Paris brûle-t-il ?

12 1 0
                                    

Démétrius

Comment la situation a-t-elle pu dégénérer à ce point-là ?

Je serais bien navré de vous l'expliquer...

À un moment, nous parlementions avec les forces de l'ordre et la minute d'après, elles faisaient feu sur nous. Comme si nous n'avions que cela à gérer.

Je ne sais même pas comment réagir à ce que j'ai appris au contact des Valkyries. J'avais conscience d'arriver chez des guerrières, mais je ne m'attendais pas à ce qu'elles se battent entre elles.

Hejà m'a paru être quelqu'un d'hypocrite, trop doucereuse pour moi. Le ton qu'elle utilisait pour parler avec sa fille ou toute autre personne m'a tout de suite laissé une désagréable impression. De plus, je suis certain qu'elle me connaît d'avant ma « dégringolade du paradis ».

Je ne sais pas comment expliquer cette sensation. Seulement, j'avais le pressentiment de déjà-vu lorsqu'elle s'adressait à moi, même par son attitude. D'ailleurs, en y repensant, elle m'a appelé Démétrius avant même que l'on me présente. Je me suis dit qu'elle avait dû le lire dans l'esprit de sa fille ou dans le mien. Cependant, Bry m'a confié ultérieurement qu'elle n'avait pas mentionné le nom des personnes du Daemonuis ou de The Divide, car elle n'avait aucune confiance en sa mère. Il y a quelque chose de louche là-dessous, mais je n'ai pas le temps pour cela.

Malgré tout, j'éprouve de la peine pour Bry, j'ai bien saisi que c'était une force de la nature. Pourtant, je n'avais pas conscience de tout ce qu'elle avait pu traverser dans son enfance. Les femmes avec qui j'ai discuté ont été plus que claires quant aux mauvais traitements qu'elle a reçus.

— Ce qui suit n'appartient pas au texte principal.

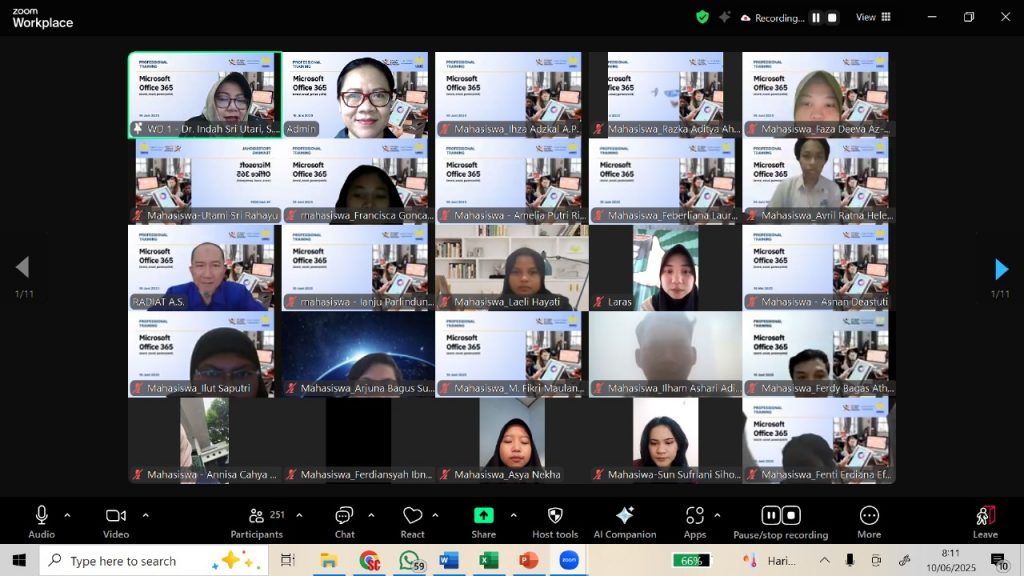Leave the meeting

(985, 520)
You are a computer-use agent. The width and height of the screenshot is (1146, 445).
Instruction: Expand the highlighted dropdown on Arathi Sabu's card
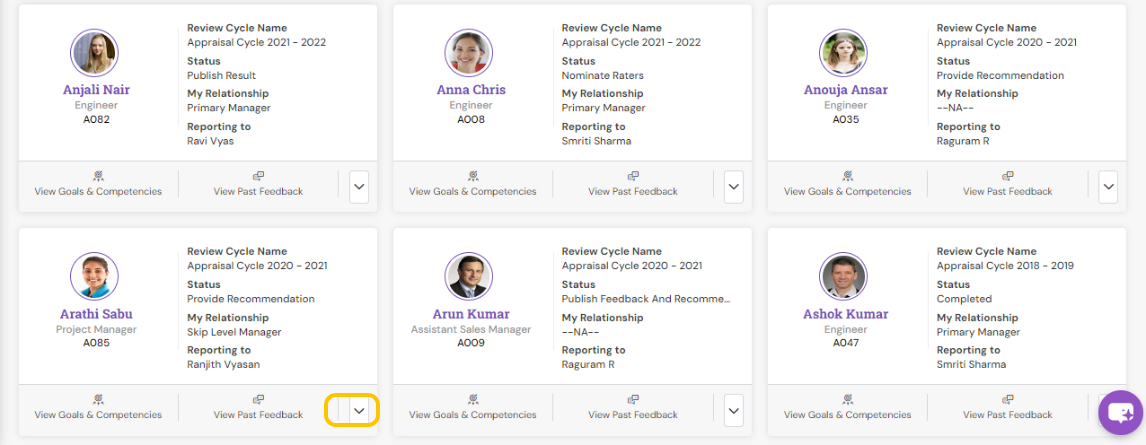(x=360, y=409)
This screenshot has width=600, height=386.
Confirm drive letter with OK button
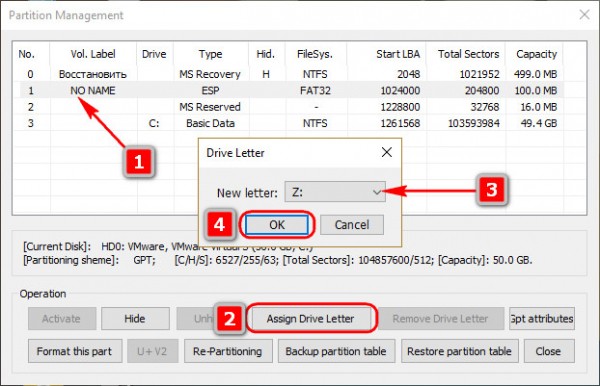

Même si beaucoup d'entre elles ne remettent pas en question les décisions de leur reine, un petit nombre semblait être attaché à leurs « mâles » comme elles les appelaient. Malgré cela, elles sont quand même descendues au village afin de tuer tous ces hommes ainsi que leurs familles. J'avoue que ça me dépasse, j'avais l'impression d'être entré dans une secte. Comme si elles n'étaient plus capables de penser de leur propre initiative, elles savent toutes que c'est mal, mais ne bougent pas plus pour cela.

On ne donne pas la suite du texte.